DATASET RECORDS:
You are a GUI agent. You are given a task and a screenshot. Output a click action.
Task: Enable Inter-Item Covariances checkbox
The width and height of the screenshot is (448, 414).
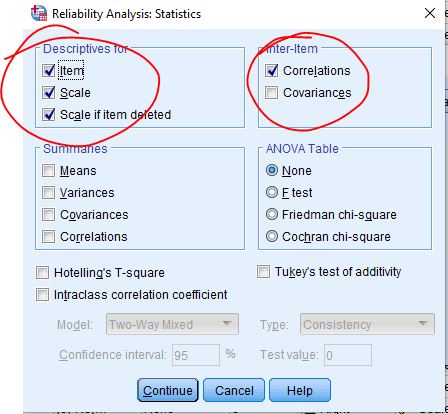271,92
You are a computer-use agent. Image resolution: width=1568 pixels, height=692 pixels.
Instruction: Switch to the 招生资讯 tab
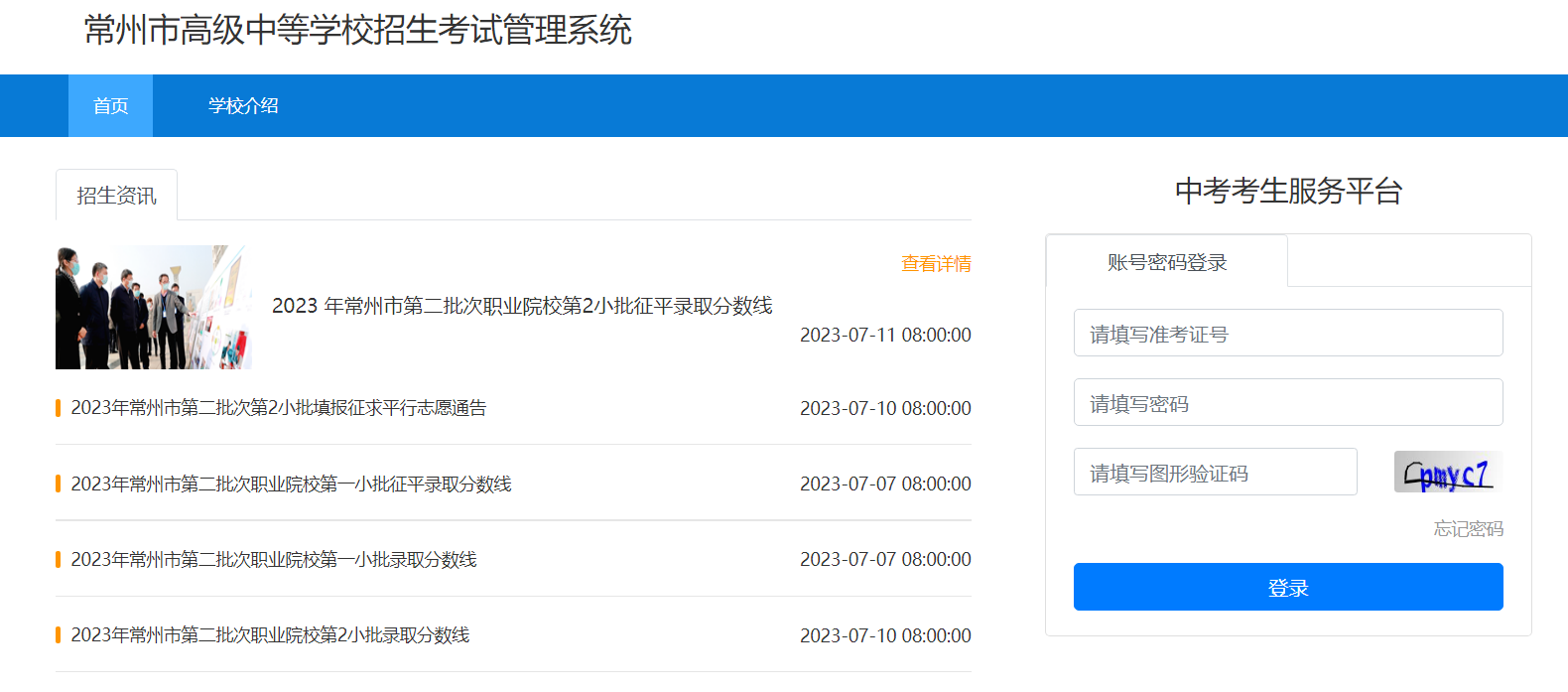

TASK GOAL:
Check each line above for the word "agent", and copy the lines where it appears.

EXERCISE ANSWER:
You are a GUI agent. You are given a task and a screenshot. Output a click action.
You are a computer-use agent. Image resolution: width=1568 pixels, height=692 pixels.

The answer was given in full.